ACTIVITY
Sort through the material below and copy each line with "screenshot".

ENTRIES SHOWN
########

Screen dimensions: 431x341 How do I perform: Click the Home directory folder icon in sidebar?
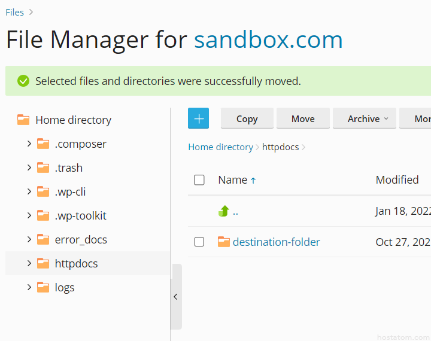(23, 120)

########

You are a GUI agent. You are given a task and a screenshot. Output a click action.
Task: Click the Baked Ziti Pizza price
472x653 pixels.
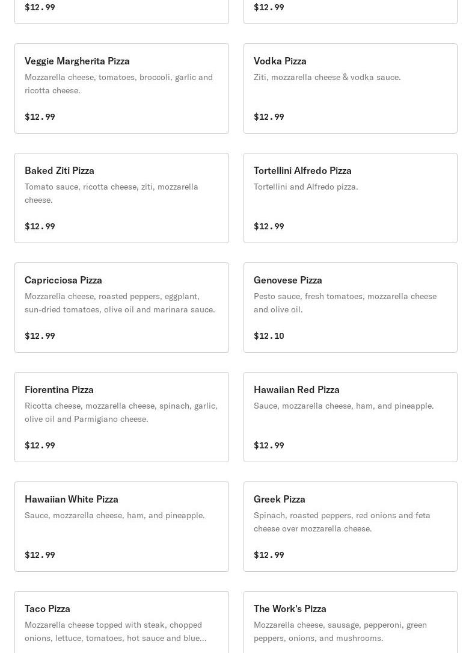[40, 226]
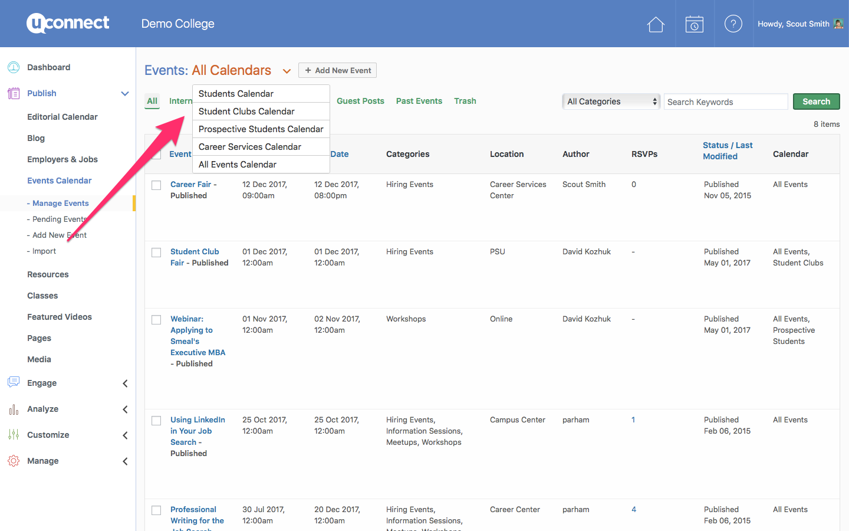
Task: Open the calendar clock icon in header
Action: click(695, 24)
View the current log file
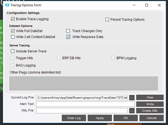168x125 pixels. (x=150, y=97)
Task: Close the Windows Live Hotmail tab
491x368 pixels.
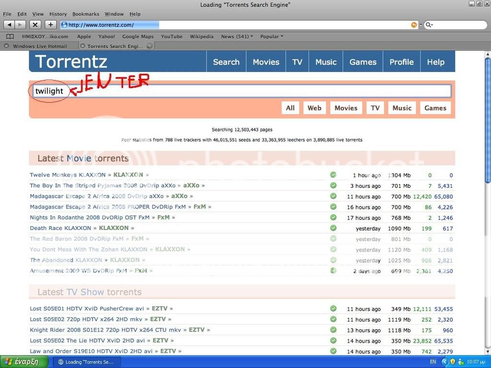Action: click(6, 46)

########

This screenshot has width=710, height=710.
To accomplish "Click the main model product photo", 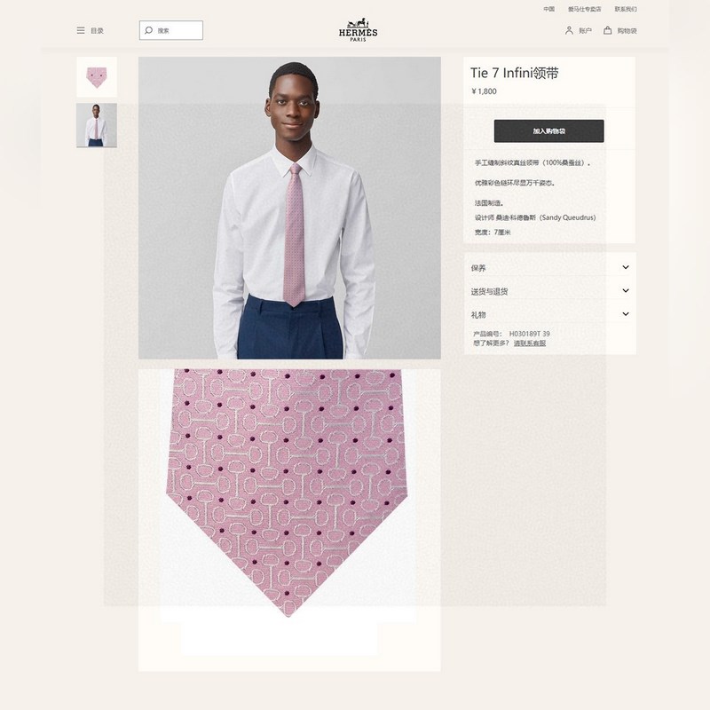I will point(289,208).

########

ANSWER FOR THE TASK
You are a GUI agent. You are given a task and a screenshot. Output a click action.
This screenshot has width=710, height=710.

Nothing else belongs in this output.